# [PROBLEM TO SOLVE]
A faithful, word-for-word transcription of all the data is what is needed.

Source data
────────

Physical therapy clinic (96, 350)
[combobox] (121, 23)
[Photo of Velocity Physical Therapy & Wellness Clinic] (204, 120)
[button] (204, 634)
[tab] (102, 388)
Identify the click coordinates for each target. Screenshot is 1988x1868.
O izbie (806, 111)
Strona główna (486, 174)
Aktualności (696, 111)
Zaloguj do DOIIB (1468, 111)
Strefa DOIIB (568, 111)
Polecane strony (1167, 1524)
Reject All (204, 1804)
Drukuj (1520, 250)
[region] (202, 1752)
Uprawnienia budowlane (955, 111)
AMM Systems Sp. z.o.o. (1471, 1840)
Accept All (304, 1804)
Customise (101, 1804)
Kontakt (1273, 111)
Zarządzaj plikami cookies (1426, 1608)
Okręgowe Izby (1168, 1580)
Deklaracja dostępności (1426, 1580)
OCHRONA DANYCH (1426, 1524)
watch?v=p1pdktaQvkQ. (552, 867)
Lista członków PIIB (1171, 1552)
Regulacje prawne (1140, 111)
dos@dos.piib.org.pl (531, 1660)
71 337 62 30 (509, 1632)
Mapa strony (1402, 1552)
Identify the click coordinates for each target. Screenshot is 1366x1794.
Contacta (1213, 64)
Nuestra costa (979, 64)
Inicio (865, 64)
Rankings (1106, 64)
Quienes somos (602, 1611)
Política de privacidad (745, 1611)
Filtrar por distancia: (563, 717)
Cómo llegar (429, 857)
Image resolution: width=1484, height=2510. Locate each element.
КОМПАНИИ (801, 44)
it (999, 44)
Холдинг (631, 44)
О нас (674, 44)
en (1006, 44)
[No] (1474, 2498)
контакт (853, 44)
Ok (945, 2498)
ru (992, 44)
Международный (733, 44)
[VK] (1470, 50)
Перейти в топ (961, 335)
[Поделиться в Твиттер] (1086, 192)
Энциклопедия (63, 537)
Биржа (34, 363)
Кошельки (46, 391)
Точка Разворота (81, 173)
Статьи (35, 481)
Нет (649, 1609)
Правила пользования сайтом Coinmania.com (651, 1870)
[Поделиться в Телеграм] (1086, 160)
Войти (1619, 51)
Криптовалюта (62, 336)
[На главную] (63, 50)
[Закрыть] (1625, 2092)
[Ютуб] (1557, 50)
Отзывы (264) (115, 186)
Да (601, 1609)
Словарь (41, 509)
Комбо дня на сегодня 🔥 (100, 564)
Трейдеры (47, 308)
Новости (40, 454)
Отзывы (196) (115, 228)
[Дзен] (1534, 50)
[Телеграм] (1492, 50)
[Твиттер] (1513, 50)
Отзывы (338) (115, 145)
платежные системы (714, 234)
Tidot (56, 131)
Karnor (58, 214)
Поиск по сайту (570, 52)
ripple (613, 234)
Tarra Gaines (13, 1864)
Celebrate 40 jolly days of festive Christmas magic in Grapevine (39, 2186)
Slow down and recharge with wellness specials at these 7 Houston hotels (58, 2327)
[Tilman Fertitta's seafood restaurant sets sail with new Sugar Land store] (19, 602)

────────

# [REPLY TO THE EXERCISE]
Physical therapy clinic (96, 350)
[combobox] (121, 23)
[Photo of Velocity Physical Therapy & Wellness Clinic] (204, 120)
[button] (204, 634)
[tab] (102, 388)
Identify the click coordinates for each target. Screenshot is 1988x1868.
O izbie (806, 111)
Strona główna (486, 174)
Aktualności (696, 111)
Zaloguj do DOIIB (1468, 111)
Strefa DOIIB (568, 111)
Polecane strony (1167, 1524)
Reject All (204, 1804)
Drukuj (1520, 250)
[region] (202, 1752)
Uprawnienia budowlane (955, 111)
AMM Systems Sp. z.o.o. (1471, 1840)
Accept All (304, 1804)
Customise (101, 1804)
Kontakt (1273, 111)
Zarządzaj plikami cookies (1426, 1608)
Okręgowe Izby (1168, 1580)
Deklaracja dostępności (1426, 1580)
OCHRONA DANYCH (1426, 1524)
watch?v=p1pdktaQvkQ. (552, 867)
Lista członków PIIB (1171, 1552)
Regulacje prawne (1140, 111)
dos@dos.piib.org.pl (531, 1660)
71 337 62 30 (509, 1632)
Mapa strony (1402, 1552)
Identify the click coordinates for each target. Screenshot is 1366x1794.
Contacta (1213, 64)
Nuestra costa (979, 64)
Inicio (865, 64)
Rankings (1106, 64)
Quienes somos (602, 1611)
Política de privacidad (745, 1611)
Filtrar por distancia: (563, 717)
Cómo llegar (429, 857)
Image resolution: width=1484, height=2510. Locate each element.
КОМПАНИИ (801, 44)
it (999, 44)
Холдинг (631, 44)
О нас (674, 44)
en (1006, 44)
[No] (1474, 2498)
контакт (853, 44)
Ok (945, 2498)
ru (992, 44)
Международный (733, 44)
[VK] (1470, 50)
Перейти в топ (961, 335)
[Поделиться в Твиттер] (1086, 192)
Энциклопедия (63, 537)
Биржа (34, 363)
Кошельки (46, 391)
Точка Разворота (81, 173)
Статьи (35, 481)
Нет (649, 1609)
Правила пользования сайтом Coinmania.com (651, 1870)
[Поделиться в Телеграм] (1086, 160)
Войти (1619, 51)
Криптовалюта (62, 336)
[На главную] (63, 50)
[Закрыть] (1625, 2092)
[Ютуб] (1557, 50)
Отзывы (264) (115, 186)
Да (601, 1609)
Словарь (41, 509)
Комбо дня на сегодня 🔥 (100, 564)
Трейдеры (47, 308)
Новости (40, 454)
Отзывы (196) (115, 228)
[Дзен] (1534, 50)
[Телеграм] (1492, 50)
[Твиттер] (1513, 50)
Отзывы (338) (115, 145)
платежные системы (714, 234)
Tidot (56, 131)
Karnor (58, 214)
Поиск по сайту (570, 52)
ripple (613, 234)
Tarra Gaines (13, 1864)
Celebrate 40 jolly days of festive Christmas magic in Grapevine (39, 2186)
Slow down and recharge with wellness specials at these 7 Houston hotels (58, 2327)
[Tilman Fertitta's seafood restaurant sets sail with new Sugar Land store] (19, 602)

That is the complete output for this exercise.